Wednesday’s guidance was the weakest since Aug.9.
Traders said the fixing largely matched their expectations and reflected gains in the dollar overnight as upbeat U.S. retail sales data kept the chance of another interest rate hike this year alive.
In the spot market, the onshore yuan opened at 6.6870 per dollar and was changing hands at 6.6876 at midday, 16 pips weaker than the previous late session close and 0.15 percent softer than the midpoint.
Its offshore counterpart weakened early and briefly breached the psychologically important 6.7 per dollar level. It was trading at 0.17 percent lower than the onshore spot at 6.6988 of midday.
One trader at a Chinese bank said market participants in the onshore market were not so eager to test the 6.7 level.
Some pointed out that dollar demand by oil firms may rise soon to pile pressure as these firms usually build up their dollar reserves mid-month for their business needs. And some other companies’ dollar purchases for trade and financing demands may show up later in the month.
Official data showed on Wednesday that net foreign exchange sales by China’s central bank fell to the lowest level last month since October 2015, confirming market views that pressure from capital outflows has eased due to tighter government curbs and a rebound in the yuan in recent months.
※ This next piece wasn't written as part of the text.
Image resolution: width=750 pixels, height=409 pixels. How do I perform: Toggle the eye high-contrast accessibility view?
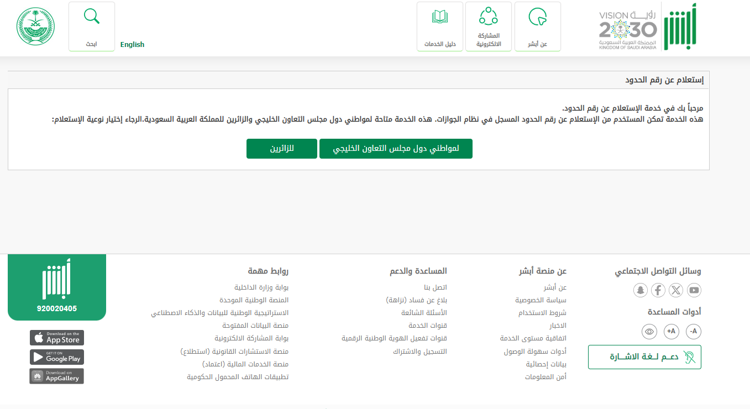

The PBOC sold a net 4.6 billion yuan ($687.90 million) worth of foreign exchange in July, down from 34.3 billion yuan in June, according to Reuters calculations based on central bank data.
The Thomson Reuters/HKEX Global CNH index, which tracks the offshore yuan against a basket of currencies on a daily basis, stood at 94.8, weaker than the previous day’s 94.82.
The global dollar index fell to 93.825 from the previous close of 93.853.
Offshore one-year non-deliverable forwards contracts (NDFs), considered the best available proxy for forward-looking market expectations of the yuan’s value, traded at 6.836, 2.31 percent weaker than the midpoint.
One-year NDFs are settled against the midpoint, not the spot rate.